En el año 1955, emigró con su único hijo y sus dos hijas a Santo Domingo, donde nacieron las cinco restantes. Para sostenerlos realizó diversos trabajos: Ma­nualidades, obrera en una fábrica de za­pa­tos, doméstica en casas de familia, has­ta que en el año 1962, ingresó como ope­raria a la Textil de Los Mina, donde tra­ba­jó por 27 años, labor que combinó con sus tareas en el hogar y los trabajitos de costura y venta de dulces con los que com­pletaba sus ingresos para criar esta larga familia.

Fue una mujer de fe, fuerte carácter y solidaria con la familia, vecinos, ami­gos y necesitados en general, acogiendo en su pequeña casa personas necesitadas de albergue o apoyo. Formó parte desde sus inicios de la Parroquia de La Medalla Milagrosa, donde participó de distintos grupos apostólicos y de oración.

Se distinguió por su sinceridad y dis­creción, ya que nunca fue amante de chis­mes, ni cuentos de barrio. Así educó a sus hijos, inculcándoles siempre el valor de la higiene, la responsabilidad y sobre todo la honestidad.

Al perder a su esposo en 1980 siguió con actitud heroica su misión de madre. El Señor la llamó a su lado el 9 de junio del 2008 después de una larga enferme­dad en la que dio testimonio de discipli­na, perseverancia y gratitud. De esto son testigos el personal y los pacientes rena­les del Hospital Padre Billini y del Insti­tu­­to de Diabetes de Los Ríos. Nuestra gratitud a los que con tanta dedicación y cariño la cuidaron en estos últimos cinco años.

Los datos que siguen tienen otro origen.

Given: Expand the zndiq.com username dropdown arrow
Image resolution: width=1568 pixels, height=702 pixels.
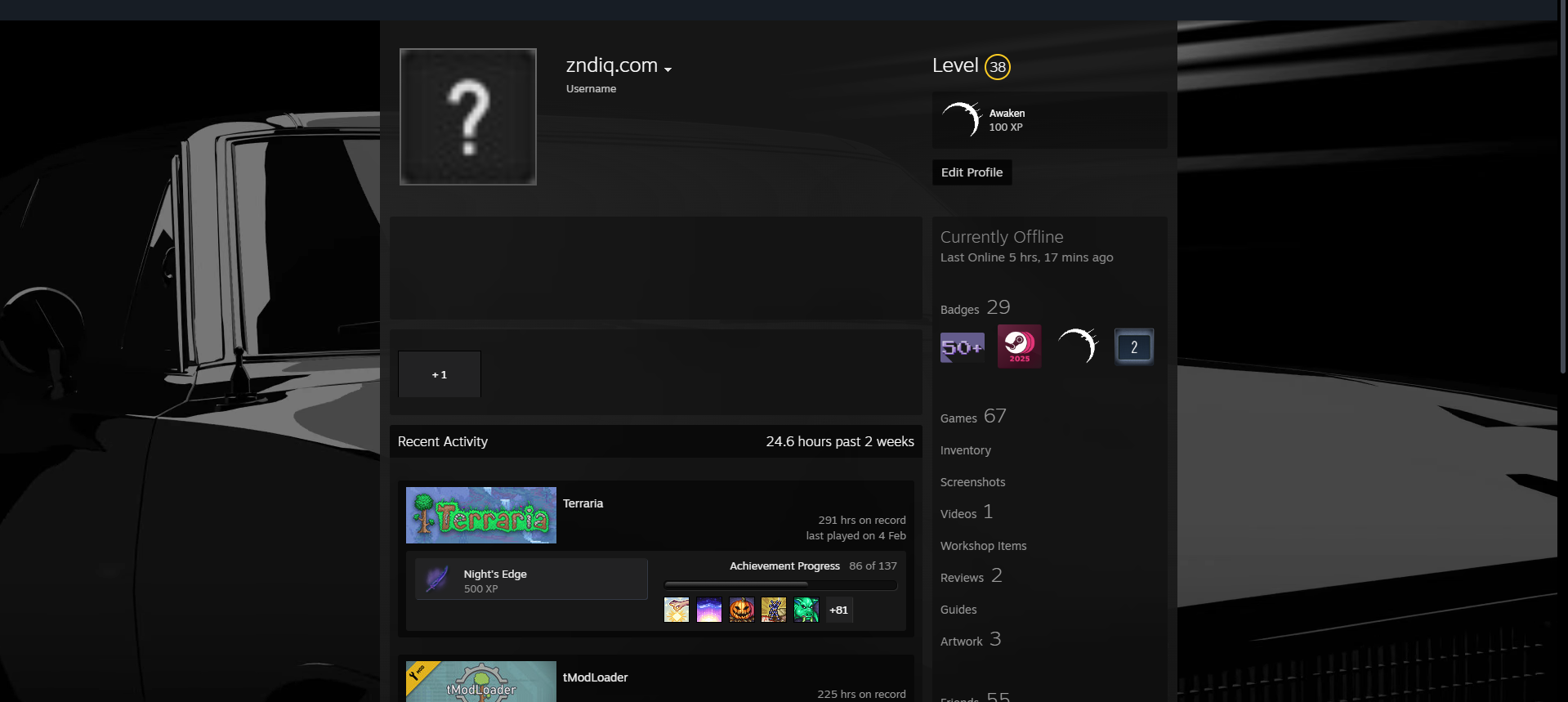Looking at the screenshot, I should pos(668,69).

Fue más que una madre, una amiga, ya que siempre sabía qué decirle a cada uno de sus hijos con las palabras correc­tas en el momento indicado, siendo sin­ce­ra pero sin llegar a ofender. Y sobre todo siempre estaba pendiente de los de­talles de cada uno de nosotros.

Dios la acoja junto a El y a su Madre, en quien tanto confió. Desde allí esperamos que siga cuidando a sus hijos, nietos y a los que amó.